> [Selected excerpt]:
+++++

The second half of the chessboard
There is a story loved by mathematicians, of an ancient emperor of India who was so pleased with one of his palace wise men, who had just invented the game of chess, that he offered this sage a reward of his own choosing. The sage, who was also a good mathematician, told his ruler that he would like just one grain of rice on the first square of his chess board, two grains on the second square, four on the third, and so on, doubling the number of grains of rice each time until all 64 squares of the chessboard had grains on them. This seemed to the emperor to be a very modest request, so he readily agreed, and called for his servants to bring some rice. He was surprised to find that the rice quickly covered the chess board, and then filled the entire palace. It soon became apparent that the emperor would be unable to keep his promise
In fact the first half of the chessboard would have to accommodate a heap of rice weighing 100,000 kilograms, but it is on the second half of the board that the amount of rice reaches astronomical proportions; literally, because if the rice grains on the whole board were placed end-to-end they would reach to the nearest star (Alpha Centauri) and back again. Piled up, the heap of rice would be larger than Mount Everest. On the 64th square of the chessboard alone there would be 263 = 9,223,372,036,854,775,808 grains of rice, more than two billion times as much as on the whole of the first half of the board.

+++++

[Stored data entries]
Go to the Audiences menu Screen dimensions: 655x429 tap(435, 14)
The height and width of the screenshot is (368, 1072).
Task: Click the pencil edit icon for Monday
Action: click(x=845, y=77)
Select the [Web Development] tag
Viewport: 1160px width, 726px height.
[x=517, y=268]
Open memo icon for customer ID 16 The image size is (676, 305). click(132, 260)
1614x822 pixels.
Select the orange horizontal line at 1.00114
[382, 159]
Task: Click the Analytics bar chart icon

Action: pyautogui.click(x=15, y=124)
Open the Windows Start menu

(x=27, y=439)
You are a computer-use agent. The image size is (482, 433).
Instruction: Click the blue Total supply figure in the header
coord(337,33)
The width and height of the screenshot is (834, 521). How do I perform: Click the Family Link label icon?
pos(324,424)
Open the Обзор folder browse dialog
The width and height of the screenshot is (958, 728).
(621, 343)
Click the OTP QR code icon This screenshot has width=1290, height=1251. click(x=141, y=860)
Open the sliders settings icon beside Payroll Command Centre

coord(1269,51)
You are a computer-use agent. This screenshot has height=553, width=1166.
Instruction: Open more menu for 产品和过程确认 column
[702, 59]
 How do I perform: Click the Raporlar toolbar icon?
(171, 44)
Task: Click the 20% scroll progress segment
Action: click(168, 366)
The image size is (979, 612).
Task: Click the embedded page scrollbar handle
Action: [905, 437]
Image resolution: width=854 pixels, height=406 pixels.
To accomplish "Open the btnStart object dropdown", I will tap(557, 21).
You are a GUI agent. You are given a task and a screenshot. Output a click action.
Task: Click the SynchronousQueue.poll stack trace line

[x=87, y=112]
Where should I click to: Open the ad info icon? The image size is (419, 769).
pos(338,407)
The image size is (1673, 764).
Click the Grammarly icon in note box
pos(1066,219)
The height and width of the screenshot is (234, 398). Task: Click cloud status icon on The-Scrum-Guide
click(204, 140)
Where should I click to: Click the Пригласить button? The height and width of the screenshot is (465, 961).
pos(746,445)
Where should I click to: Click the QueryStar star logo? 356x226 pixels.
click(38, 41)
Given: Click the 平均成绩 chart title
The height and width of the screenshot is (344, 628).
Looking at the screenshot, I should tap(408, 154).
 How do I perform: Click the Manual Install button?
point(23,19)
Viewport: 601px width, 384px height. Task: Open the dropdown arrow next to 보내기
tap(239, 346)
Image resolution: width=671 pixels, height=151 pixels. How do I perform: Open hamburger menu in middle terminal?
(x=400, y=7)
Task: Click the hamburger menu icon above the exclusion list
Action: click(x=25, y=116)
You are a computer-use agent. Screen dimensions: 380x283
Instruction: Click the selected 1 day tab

+++++

> [Exercises to complete]:
A: In the text about the second half of the chessboard, how many grains of rice did the sage ask to have placed on the first square?
B: Translate this sentence from the text about the second half of the chessboard into Spanish: "Piled up, the heap of rice would be larger than Mount Everest."
C: Extend the text about the second half of the chessboard, starting right after its final sentence.

> [Exercise answers]:
A: One grain of rice.

B: Amontonado, el montón de arroz sería más grande que el monte Everest.

C:
To get back to aphids, parthenogenesis coupled with viviparity has given them the ability to double their population size is less than 3 days, given favourable conditions, so that starting from a single aphid, in about three months they would be beginning to populate the second half of the chessboard. In a year they would be nearing the end of their second chessboard, and we would not just be “knee-deep in aphids”, the whole world would be buried under a layer of aphids nearly 150 km thick (Harrington 1994).
Let’s take a closer look at how aphids can reproduce so quickly, by using a diagram to illustrate the succession of generations in a parthenogenetic aphid, and compare it with that in an insect that reproduces sexually. The drastic effect of the telescoping of generations by the aphid can be clearly seen. We start with one egg of a parthenogenetically-reproducing aphid and one of the sexually-reproducing insect, suppose that both take exactly the same time to develop through embryonic and nymphal stages to adulthood, and also that both produce 50 progeny per female individual in each generation. In a short time the number of aphids is several orders of magnitude greater than the number of the sexually-reproducing insect. The difference between the two is further increased by the fact that, whereas all the aphids are females, we must assume that 50% of the individuals produced by the other insect are males, which make no contribution to its fecundity.
Fig. 1 Comparison of the powers of multiplication of A, an aphid reproducing parthenogenetically and B, a sexually-reproducing insect, assuming that both produce 50 offspring per female and that embryo, nymph and adult stages occupy the same period of time in each case. The figures show the potential number of descendants in successive generations starting from a single individual.
Of course, the comparison is not really as simple as this because the aphid is producing its young continuously, so that the generations rapidly start to overlap, whereas in most sexually reproducing insects the generations remain discrete, at least in temperate climates. It is this overlapping of generations that causes particular problems for the ecologists, in their attempts to explain how aphid populations do not rapidly escalate out of control, and bury the world in aphids.
Reference:
Harrington, R. (1994) Aphid layer. Antenna 18: 50-51.